Il prezzo cresce di poco rispetto al 2022: 509 euro per il Pixel 7a nella configurazione da 8+128 GB e auricolari Tws Pixel Buds A in regalo, con un dettaglio non da poco rappresentato dai colori molto belli (la descrizione delle caratteristiche tecniche è ospitata in questo articolo dettagliato), equivalente a 50 euro in più rispetto al prezzo di lancio del 6a nel 2022. Ora, attualmente il Pixel 6a (che abbiamo recensito in questo articolo) è proposto a prezzi stracciati e va bene è un candidato perfetto per chi non vuole spendere oltre 400 euro. Però le novità proposte dal 7a cambiano completamente il prodotto come reattività e persino come qualità fotografica.

Partiamo dal principale elemento migliorativo, sul quale verte tutta la rinnovata esperienza di utilizzo del Pixel 7a: il SoC Tensor G2. È il medesimo che anima la fascia alta e i fratelli maggiori del 7a, dal 7/7 Pro fino al Fold, e le performance del processore e della Gpu sono di fascia alta. Questa scelta coraggiosa e dirompente di Google permette al 7a di avere un Android 13 che gira su una piattaforma più potente. Complice anche il fatto che la Ram passa dai 6 GB del 6a agli 8 GB del 7a, i risultati di Antutu sfiorano gli 800 mila punti. Vale a dire un 20% in più in queste misurazioni sintetiche rispetto alla generazione precedente e una reattività empirica nettamente superiore, davvero da flagship. Tant’è vero che la configurazione hardware di SoC e memorie non si discosta dal Pixel 7, quindi medesime prestazioni ma a un prezzo inferiore. Android 13 nella sua tradizionale declinazione pura e senza personalizzazioni e fronzoli scorre velocemente e, alla resa dei conti, il Pixel 7a permette una duttilità d’utilizzo da smartphone di fascia superiore per le prestazioni elevate nei giochi (anche quelli più impegnativi), nel multimedia, nelle app di produttività e in quelle di messaggistica. Gli 8 GB di Ram aggiungono lo sprint che mancava al 6a.

A conti fatti, il Pixel 7a è il primo passo per chi vuole sperimentare la serie di smartphone di Google partendo da un modello dotato delle più recenti soluzioni di Big G, dal sistema operativo all’hardware, senza timore di abdicare a un device con prestazioni di categoria superiore. Con in più una durata della batteria adeguata. 4.385 mAh assicurano una giornata lavorativa senza colpo ferire, merito di un sistema bilanciato che ha nel SoC il suo principale aspetto energivoro ma che compensa con un display Oled (prodotto da Samsung) da 6,1″ di tipo FHD+ (2.400×1.080 pixel) a 90 Hz. Disattivando l’Always on display l’autonomia della batteria ne ricava un ulteriore 30%, coprendo tranquillamente l’intera giornata. La ricarica completa con un alimentatore certificato da 30 Watt (il massimo consigliato da Google) impiega circa un’ora e mezza; nella confezione è previsto solo il cavo Usb-C ma non l’alimentatore.

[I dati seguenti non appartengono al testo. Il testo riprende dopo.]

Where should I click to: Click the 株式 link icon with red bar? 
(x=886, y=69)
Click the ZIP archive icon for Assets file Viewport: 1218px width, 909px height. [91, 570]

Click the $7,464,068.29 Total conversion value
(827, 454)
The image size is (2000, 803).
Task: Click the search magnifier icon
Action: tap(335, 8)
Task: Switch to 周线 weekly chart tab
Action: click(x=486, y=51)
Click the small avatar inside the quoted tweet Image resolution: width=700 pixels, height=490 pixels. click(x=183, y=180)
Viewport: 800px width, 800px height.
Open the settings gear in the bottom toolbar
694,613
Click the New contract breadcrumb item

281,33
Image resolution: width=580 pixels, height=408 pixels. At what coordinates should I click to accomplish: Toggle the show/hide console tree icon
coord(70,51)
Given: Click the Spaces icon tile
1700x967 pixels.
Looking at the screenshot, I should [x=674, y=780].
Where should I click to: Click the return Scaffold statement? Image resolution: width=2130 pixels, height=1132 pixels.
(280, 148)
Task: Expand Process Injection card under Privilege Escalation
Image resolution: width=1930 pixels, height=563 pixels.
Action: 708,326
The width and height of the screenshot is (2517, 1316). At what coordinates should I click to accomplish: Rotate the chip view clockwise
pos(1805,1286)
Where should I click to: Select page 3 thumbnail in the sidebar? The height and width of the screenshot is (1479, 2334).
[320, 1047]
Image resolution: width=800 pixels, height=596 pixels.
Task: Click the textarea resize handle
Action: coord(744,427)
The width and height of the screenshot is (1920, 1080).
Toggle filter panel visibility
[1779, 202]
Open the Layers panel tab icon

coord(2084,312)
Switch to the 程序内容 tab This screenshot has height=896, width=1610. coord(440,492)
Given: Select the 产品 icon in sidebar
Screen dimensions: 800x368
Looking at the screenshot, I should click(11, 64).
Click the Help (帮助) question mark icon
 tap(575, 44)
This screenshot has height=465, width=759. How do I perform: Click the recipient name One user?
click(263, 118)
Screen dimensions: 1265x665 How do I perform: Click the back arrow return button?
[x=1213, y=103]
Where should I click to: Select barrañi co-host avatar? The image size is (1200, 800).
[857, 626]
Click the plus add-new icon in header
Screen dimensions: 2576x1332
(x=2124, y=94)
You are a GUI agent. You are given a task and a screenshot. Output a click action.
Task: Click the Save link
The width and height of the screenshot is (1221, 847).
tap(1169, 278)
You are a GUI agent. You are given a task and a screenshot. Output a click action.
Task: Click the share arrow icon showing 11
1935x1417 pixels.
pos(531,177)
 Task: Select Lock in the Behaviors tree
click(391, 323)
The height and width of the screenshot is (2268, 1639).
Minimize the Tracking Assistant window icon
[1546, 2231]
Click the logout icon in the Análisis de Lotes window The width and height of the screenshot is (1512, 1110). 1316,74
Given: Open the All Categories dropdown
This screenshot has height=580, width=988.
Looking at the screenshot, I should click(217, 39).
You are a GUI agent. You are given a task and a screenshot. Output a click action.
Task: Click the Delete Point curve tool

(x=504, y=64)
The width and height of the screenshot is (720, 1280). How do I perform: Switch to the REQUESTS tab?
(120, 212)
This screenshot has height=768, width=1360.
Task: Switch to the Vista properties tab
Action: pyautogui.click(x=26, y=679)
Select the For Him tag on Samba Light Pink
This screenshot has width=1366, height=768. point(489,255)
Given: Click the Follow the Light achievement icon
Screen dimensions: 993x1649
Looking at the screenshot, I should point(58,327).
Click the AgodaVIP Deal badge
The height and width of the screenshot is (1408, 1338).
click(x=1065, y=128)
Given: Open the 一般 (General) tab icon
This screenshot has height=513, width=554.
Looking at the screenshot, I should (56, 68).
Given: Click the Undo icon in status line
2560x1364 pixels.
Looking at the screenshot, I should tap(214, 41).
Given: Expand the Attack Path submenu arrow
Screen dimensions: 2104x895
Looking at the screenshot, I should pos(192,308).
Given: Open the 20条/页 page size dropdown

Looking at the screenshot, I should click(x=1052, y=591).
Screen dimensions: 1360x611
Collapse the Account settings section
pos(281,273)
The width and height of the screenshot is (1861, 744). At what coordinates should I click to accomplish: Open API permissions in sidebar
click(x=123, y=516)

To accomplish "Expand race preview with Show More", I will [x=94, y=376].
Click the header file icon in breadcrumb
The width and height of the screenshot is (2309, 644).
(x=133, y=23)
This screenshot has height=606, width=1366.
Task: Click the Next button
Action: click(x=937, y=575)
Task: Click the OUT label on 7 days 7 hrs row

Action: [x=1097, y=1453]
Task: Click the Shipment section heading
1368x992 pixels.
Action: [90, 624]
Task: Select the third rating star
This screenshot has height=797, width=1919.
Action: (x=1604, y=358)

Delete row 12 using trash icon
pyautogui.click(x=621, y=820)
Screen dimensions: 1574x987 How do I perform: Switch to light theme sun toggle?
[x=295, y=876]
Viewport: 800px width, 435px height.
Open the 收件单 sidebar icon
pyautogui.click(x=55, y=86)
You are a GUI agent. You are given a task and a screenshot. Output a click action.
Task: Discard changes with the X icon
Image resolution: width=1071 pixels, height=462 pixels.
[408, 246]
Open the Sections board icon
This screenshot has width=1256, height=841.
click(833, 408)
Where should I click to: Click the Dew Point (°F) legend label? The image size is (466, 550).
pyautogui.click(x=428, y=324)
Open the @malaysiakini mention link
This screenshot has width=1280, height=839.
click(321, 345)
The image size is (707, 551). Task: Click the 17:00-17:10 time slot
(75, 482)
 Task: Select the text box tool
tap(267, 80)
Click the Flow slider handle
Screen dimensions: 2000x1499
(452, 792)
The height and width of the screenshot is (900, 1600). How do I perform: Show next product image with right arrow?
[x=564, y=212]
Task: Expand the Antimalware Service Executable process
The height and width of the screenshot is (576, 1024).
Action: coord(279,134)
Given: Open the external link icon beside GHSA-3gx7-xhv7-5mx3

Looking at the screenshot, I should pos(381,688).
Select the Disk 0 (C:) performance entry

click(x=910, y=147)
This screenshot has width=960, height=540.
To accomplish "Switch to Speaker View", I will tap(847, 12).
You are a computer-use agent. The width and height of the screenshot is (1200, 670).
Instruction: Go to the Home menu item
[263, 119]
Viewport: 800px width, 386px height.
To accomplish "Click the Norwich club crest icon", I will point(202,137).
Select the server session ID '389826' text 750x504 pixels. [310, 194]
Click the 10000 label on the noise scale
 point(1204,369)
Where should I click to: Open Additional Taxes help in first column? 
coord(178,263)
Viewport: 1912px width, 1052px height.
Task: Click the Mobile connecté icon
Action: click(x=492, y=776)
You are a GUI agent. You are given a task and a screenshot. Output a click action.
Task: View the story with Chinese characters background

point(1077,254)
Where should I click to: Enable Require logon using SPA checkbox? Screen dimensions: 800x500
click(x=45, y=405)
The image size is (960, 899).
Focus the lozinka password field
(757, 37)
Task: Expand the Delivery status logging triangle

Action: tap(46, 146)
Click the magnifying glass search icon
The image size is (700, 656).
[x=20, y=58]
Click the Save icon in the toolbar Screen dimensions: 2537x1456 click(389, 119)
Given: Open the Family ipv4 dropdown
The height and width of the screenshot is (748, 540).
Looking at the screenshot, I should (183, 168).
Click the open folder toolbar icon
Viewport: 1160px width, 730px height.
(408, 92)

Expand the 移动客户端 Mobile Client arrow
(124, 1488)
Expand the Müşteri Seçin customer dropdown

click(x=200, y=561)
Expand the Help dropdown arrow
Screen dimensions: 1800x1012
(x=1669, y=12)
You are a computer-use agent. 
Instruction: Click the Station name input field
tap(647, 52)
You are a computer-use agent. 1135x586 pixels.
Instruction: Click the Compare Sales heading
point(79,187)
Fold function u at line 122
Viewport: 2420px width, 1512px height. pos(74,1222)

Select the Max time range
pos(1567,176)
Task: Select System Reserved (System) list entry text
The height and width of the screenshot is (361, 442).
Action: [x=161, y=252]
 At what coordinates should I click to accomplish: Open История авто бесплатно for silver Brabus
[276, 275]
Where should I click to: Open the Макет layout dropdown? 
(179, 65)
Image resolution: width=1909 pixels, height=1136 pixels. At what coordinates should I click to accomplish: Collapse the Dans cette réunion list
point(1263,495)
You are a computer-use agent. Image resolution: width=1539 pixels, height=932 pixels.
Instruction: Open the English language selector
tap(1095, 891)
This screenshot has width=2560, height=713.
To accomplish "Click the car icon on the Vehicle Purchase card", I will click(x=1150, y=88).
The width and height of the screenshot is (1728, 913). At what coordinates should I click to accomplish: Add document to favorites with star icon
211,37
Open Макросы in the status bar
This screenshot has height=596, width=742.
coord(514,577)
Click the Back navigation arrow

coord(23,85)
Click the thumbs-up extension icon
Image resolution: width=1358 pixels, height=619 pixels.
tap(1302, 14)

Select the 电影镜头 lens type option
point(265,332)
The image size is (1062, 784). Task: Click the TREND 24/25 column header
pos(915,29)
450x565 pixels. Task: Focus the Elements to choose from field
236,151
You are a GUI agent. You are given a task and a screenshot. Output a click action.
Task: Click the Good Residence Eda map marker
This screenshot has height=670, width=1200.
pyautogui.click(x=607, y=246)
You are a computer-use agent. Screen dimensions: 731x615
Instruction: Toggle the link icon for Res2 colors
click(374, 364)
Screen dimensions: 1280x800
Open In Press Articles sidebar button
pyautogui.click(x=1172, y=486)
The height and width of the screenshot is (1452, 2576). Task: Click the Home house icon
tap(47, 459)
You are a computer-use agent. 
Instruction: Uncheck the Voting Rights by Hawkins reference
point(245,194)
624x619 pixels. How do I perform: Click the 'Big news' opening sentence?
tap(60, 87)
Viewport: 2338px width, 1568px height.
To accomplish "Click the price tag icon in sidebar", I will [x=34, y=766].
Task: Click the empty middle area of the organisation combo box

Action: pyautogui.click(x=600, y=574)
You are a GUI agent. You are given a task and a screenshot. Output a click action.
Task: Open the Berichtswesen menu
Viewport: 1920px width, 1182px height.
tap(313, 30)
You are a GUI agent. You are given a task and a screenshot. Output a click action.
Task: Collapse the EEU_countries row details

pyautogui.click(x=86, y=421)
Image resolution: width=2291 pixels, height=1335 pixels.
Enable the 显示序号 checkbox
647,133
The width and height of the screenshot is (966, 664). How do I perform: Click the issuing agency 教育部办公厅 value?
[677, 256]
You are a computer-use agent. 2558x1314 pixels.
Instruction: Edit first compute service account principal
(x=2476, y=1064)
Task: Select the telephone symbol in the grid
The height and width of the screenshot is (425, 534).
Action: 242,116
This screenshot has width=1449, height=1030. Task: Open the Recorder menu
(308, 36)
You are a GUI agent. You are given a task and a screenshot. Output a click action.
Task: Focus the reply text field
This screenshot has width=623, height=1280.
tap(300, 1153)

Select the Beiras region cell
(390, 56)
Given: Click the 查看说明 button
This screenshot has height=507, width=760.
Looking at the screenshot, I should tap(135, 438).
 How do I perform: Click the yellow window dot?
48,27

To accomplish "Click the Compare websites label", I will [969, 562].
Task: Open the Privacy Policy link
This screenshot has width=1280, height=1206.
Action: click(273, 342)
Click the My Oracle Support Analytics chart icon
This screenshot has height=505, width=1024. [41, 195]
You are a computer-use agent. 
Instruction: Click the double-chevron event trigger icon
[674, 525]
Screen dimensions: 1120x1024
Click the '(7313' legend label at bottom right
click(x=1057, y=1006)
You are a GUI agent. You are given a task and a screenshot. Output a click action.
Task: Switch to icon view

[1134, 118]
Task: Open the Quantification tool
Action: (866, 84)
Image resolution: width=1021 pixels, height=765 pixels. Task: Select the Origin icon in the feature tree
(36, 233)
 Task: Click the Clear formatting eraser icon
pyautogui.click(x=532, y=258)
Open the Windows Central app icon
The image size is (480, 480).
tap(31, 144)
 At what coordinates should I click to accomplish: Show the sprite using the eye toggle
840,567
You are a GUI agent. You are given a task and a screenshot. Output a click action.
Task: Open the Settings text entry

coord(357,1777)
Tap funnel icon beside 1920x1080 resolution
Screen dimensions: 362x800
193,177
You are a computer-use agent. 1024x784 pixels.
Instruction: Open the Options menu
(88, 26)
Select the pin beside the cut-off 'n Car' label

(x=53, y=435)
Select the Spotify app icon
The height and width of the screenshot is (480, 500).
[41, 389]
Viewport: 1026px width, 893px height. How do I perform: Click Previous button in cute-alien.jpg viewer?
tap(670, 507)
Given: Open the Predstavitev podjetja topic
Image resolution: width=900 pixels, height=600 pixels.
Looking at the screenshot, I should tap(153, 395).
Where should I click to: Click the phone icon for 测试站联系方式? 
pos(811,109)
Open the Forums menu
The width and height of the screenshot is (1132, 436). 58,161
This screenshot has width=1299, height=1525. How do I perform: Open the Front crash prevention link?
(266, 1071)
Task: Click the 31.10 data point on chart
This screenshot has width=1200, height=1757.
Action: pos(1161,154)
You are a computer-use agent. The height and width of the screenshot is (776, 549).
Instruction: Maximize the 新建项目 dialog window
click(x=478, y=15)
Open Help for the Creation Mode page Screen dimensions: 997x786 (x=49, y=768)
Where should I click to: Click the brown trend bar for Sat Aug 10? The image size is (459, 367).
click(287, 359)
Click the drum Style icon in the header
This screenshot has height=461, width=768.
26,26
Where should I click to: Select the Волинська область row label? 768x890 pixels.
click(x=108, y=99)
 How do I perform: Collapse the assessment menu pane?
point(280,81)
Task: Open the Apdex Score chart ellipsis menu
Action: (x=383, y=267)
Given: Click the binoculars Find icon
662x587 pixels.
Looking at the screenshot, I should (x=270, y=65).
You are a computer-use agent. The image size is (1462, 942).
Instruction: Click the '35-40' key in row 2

A livello costruttivo, il Pixel 7a è migliorato rispetto al 6a ma ha una qualità inferiore rispetto al 7, motivo per il quale quest’ultimo è più “premium” complessivamente. Il display del 7a è protetto da una lastra Corning Gorilla Glass 3 e la scocca vanta un frame in lega di alluminio resistente, che incornicia anche la sezione fotografica orizzontale. Anche grazie alla parte posteriore in polimero che permette, finalmente, di gestire la ricarica wireless Qi. Il tutto senza rinunciare alla certificazione IP67, che protegge l’interno dall’intrusione di polvere e di acqua dolce.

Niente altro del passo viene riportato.